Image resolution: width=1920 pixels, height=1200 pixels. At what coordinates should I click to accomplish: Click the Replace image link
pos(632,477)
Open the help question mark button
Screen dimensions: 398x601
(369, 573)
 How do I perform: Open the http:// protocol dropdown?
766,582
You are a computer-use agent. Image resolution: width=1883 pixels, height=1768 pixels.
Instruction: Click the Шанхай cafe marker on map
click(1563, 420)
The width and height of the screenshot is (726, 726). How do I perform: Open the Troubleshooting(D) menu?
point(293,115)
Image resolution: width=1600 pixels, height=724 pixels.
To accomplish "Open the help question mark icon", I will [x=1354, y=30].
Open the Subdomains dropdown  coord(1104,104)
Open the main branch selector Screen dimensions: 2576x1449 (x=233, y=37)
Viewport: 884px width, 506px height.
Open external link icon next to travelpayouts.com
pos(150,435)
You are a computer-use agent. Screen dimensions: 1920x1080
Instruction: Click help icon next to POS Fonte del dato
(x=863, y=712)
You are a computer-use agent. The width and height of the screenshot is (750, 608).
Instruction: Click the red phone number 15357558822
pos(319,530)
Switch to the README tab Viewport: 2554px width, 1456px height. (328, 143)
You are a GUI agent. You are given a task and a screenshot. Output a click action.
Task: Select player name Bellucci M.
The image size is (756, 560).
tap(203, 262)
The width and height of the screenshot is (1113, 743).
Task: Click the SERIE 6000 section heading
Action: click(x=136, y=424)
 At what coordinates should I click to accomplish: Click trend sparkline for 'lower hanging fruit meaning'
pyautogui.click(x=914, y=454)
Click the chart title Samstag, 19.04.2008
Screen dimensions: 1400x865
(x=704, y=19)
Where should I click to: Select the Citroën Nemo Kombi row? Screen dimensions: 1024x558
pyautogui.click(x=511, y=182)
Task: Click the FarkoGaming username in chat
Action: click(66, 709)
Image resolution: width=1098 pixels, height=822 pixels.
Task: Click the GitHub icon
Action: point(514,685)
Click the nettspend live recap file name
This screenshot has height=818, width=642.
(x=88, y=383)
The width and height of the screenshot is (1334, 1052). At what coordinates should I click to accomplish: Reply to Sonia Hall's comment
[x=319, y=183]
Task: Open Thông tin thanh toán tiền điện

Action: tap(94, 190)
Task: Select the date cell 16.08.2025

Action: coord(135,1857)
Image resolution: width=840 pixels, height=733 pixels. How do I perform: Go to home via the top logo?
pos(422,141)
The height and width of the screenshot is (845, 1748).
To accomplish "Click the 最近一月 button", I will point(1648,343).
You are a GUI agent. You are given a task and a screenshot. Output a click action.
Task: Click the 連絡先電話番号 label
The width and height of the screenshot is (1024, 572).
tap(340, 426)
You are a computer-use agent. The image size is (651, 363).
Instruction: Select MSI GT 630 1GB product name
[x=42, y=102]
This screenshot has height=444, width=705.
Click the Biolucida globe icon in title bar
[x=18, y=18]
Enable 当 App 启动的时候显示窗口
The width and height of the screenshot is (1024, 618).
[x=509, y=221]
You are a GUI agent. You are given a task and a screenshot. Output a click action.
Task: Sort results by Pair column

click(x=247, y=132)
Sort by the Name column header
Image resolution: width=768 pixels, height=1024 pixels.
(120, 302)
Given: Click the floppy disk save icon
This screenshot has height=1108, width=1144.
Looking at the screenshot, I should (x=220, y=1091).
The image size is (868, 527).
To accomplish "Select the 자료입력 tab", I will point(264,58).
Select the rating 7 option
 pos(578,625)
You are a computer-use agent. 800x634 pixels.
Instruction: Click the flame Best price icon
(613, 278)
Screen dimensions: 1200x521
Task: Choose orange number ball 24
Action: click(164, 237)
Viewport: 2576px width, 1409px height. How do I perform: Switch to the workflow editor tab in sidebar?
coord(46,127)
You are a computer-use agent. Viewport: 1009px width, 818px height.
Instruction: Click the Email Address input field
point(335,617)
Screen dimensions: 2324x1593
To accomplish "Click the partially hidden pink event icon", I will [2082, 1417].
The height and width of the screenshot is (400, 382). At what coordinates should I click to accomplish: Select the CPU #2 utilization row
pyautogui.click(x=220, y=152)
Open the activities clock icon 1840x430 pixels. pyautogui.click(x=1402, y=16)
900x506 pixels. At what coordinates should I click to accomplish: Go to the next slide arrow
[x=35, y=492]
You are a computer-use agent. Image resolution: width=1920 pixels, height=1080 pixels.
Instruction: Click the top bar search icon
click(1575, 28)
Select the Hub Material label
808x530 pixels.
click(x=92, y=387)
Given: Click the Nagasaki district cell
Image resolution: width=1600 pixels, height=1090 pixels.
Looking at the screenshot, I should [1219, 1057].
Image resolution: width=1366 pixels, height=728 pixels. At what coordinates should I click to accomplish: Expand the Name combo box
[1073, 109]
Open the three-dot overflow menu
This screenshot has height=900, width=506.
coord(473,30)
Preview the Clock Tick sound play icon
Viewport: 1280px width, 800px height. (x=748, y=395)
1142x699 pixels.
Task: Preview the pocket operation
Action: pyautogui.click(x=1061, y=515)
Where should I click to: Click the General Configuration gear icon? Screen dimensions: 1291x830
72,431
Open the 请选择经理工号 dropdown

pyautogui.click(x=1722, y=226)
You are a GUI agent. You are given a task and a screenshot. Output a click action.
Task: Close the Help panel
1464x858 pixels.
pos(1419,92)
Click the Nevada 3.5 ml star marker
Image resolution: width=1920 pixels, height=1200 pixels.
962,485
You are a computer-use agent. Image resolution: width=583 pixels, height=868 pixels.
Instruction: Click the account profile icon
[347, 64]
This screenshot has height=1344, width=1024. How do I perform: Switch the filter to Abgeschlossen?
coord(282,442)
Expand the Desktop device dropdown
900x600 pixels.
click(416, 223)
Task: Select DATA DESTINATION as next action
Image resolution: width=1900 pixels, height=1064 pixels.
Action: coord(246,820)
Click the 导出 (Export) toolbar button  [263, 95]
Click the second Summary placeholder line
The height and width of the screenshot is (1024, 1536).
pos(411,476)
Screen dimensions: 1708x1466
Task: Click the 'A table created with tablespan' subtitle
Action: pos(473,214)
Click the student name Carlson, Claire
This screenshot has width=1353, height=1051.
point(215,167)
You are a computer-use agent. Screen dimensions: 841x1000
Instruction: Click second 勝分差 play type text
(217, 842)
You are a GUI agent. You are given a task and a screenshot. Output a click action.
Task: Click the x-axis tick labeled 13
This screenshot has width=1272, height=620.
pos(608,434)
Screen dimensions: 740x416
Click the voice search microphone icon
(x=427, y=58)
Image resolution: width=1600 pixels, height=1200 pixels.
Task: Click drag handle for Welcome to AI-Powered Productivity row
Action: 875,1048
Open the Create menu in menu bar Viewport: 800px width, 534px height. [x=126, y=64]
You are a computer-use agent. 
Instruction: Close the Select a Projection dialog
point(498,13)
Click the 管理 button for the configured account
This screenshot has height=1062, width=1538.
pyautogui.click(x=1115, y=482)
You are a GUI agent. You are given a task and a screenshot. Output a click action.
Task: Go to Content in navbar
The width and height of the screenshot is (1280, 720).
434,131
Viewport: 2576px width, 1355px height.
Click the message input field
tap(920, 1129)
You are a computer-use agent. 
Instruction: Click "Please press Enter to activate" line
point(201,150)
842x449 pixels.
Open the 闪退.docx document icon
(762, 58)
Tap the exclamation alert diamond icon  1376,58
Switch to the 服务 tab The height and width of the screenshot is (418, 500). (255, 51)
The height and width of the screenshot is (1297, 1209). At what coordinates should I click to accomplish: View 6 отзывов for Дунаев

# [Task description]
Rewrite the data above, replacing every "Instruction" with "Goal" and leaving everything else unchanged.

# [Solution to the problem]
Image resolution: width=1920 pixels, height=1200 pixels. At what coordinates should I click to accomplish: Click the Replace image link
pos(632,477)
Open the help question mark button
Screen dimensions: 398x601
(369, 573)
 How do I perform: Open the http:// protocol dropdown?
766,582
You are a computer-use agent. Image resolution: width=1883 pixels, height=1768 pixels.
Goal: Click the Шанхай cafe marker on map
click(1563, 420)
The width and height of the screenshot is (726, 726). How do I perform: Open the Troubleshooting(D) menu?
point(293,115)
Image resolution: width=1600 pixels, height=724 pixels.
To accomplish "Open the help question mark icon", I will [x=1354, y=30].
Open the Subdomains dropdown  coord(1104,104)
Open the main branch selector Screen dimensions: 2576x1449 (x=233, y=37)
Viewport: 884px width, 506px height.
Open external link icon next to travelpayouts.com
pos(150,435)
You are a computer-use agent. Screen dimensions: 1920x1080
Goal: Click help icon next to POS Fonte del dato
(x=863, y=712)
You are a computer-use agent. The width and height of the screenshot is (750, 608).
Goal: Click the red phone number 15357558822
pos(319,530)
Switch to the README tab Viewport: 2554px width, 1456px height. (328, 143)
You are a GUI agent. You are given a task and a screenshot. Output a click action.
Task: Select player name Bellucci M.
The image size is (756, 560).
tap(203, 262)
The width and height of the screenshot is (1113, 743).
Task: Click the SERIE 6000 section heading
Action: click(x=136, y=424)
 At what coordinates should I click to accomplish: Click trend sparkline for 'lower hanging fruit meaning'
pyautogui.click(x=914, y=454)
Click the chart title Samstag, 19.04.2008
Screen dimensions: 1400x865
(x=704, y=19)
Where should I click to: Select the Citroën Nemo Kombi row? Screen dimensions: 1024x558
pyautogui.click(x=511, y=182)
Task: Click the FarkoGaming username in chat
Action: click(66, 709)
Image resolution: width=1098 pixels, height=822 pixels.
Task: Click the GitHub icon
Action: point(514,685)
Click the nettspend live recap file name
This screenshot has height=818, width=642.
(x=88, y=383)
The width and height of the screenshot is (1334, 1052). At what coordinates should I click to accomplish: Reply to Sonia Hall's comment
[x=319, y=183]
Task: Open Thông tin thanh toán tiền điện

Action: tap(94, 190)
Task: Select the date cell 16.08.2025

Action: coord(135,1857)
Image resolution: width=840 pixels, height=733 pixels. How do I perform: Go to home via the top logo?
pos(422,141)
The height and width of the screenshot is (845, 1748).
To accomplish "Click the 最近一月 button", I will point(1648,343).
You are a GUI agent. You are given a task and a screenshot. Output a click action.
Task: Click the 連絡先電話番号 label
The width and height of the screenshot is (1024, 572).
tap(340, 426)
You are a computer-use agent. The image size is (651, 363).
Goal: Select MSI GT 630 1GB product name
[x=42, y=102]
This screenshot has height=444, width=705.
Click the Biolucida globe icon in title bar
[x=18, y=18]
Enable 当 App 启动的时候显示窗口
The width and height of the screenshot is (1024, 618).
[x=509, y=221]
You are a GUI agent. You are given a task and a screenshot. Output a click action.
Task: Sort results by Pair column

click(x=247, y=132)
Sort by the Name column header
Image resolution: width=768 pixels, height=1024 pixels.
(120, 302)
Given: Click the floppy disk save icon
This screenshot has height=1108, width=1144.
Looking at the screenshot, I should (x=220, y=1091).
The image size is (868, 527).
To accomplish "Select the 자료입력 tab", I will point(264,58).
Select the rating 7 option
 pos(578,625)
You are a computer-use agent. 800x634 pixels.
Goal: Click the flame Best price icon
(613, 278)
Screen dimensions: 1200x521
Task: Choose orange number ball 24
Action: click(164, 237)
Viewport: 2576px width, 1409px height. How do I perform: Switch to the workflow editor tab in sidebar?
coord(46,127)
You are a computer-use agent. Viewport: 1009px width, 818px height.
Goal: Click the Email Address input field
point(335,617)
Screen dimensions: 2324x1593
To accomplish "Click the partially hidden pink event icon", I will [2082, 1417].
The height and width of the screenshot is (400, 382). At what coordinates should I click to accomplish: Select the CPU #2 utilization row
pyautogui.click(x=220, y=152)
Open the activities clock icon 1840x430 pixels. pyautogui.click(x=1402, y=16)
900x506 pixels. At what coordinates should I click to accomplish: Go to the next slide arrow
[x=35, y=492]
You are a computer-use agent. Image resolution: width=1920 pixels, height=1080 pixels.
Goal: Click the top bar search icon
click(1575, 28)
Select the Hub Material label
808x530 pixels.
click(x=92, y=387)
Given: Click the Nagasaki district cell
Image resolution: width=1600 pixels, height=1090 pixels.
Looking at the screenshot, I should [1219, 1057].
Image resolution: width=1366 pixels, height=728 pixels. At what coordinates should I click to accomplish: Expand the Name combo box
[1073, 109]
Open the three-dot overflow menu
This screenshot has height=900, width=506.
coord(473,30)
Preview the Clock Tick sound play icon
Viewport: 1280px width, 800px height. (x=748, y=395)
1142x699 pixels.
Task: Preview the pocket operation
Action: pyautogui.click(x=1061, y=515)
Where should I click to: Click the General Configuration gear icon? Screen dimensions: 1291x830
72,431
Open the 请选择经理工号 dropdown

pyautogui.click(x=1722, y=226)
You are a GUI agent. You are given a task and a screenshot. Output a click action.
Task: Close the Help panel
1464x858 pixels.
pos(1419,92)
Click the Nevada 3.5 ml star marker
Image resolution: width=1920 pixels, height=1200 pixels.
962,485
You are a computer-use agent. Image resolution: width=583 pixels, height=868 pixels.
Goal: Click the account profile icon
[347, 64]
This screenshot has height=1344, width=1024. How do I perform: Switch the filter to Abgeschlossen?
coord(282,442)
Expand the Desktop device dropdown
900x600 pixels.
click(416, 223)
Task: Select DATA DESTINATION as next action
Image resolution: width=1900 pixels, height=1064 pixels.
Action: coord(246,820)
Click the 导出 (Export) toolbar button  [263, 95]
Click the second Summary placeholder line
The height and width of the screenshot is (1024, 1536).
pos(411,476)
Screen dimensions: 1708x1466
Task: Click the 'A table created with tablespan' subtitle
Action: pos(473,214)
Click the student name Carlson, Claire
This screenshot has width=1353, height=1051.
point(215,167)
You are a computer-use agent. Screen dimensions: 841x1000
Goal: Click second 勝分差 play type text
(217, 842)
You are a GUI agent. You are given a task and a screenshot. Output a click action.
Task: Click the x-axis tick labeled 13
This screenshot has width=1272, height=620.
pos(608,434)
Screen dimensions: 740x416
Click the voice search microphone icon
(x=427, y=58)
Image resolution: width=1600 pixels, height=1200 pixels.
Task: Click drag handle for Welcome to AI-Powered Productivity row
Action: 875,1048
Open the Create menu in menu bar Viewport: 800px width, 534px height. [x=126, y=64]
You are a computer-use agent. 
Goal: Close the Select a Projection dialog
point(498,13)
Click the 管理 button for the configured account
This screenshot has height=1062, width=1538.
pyautogui.click(x=1115, y=482)
You are a GUI agent. You are given a task and a screenshot. Output a click action.
Task: Go to Content in navbar
The width and height of the screenshot is (1280, 720).
434,131
Viewport: 2576px width, 1355px height.
Click the message input field
tap(920, 1129)
You are a computer-use agent. 
Goal: Click "Please press Enter to activate" line
point(201,150)
842x449 pixels.
Open the 闪退.docx document icon
(762, 58)
Tap the exclamation alert diamond icon  1376,58
Switch to the 服务 tab The height and width of the screenshot is (418, 500). (255, 51)
The height and width of the screenshot is (1297, 1209). At what coordinates should I click to accomplish: View 6 отзывов for Дунаев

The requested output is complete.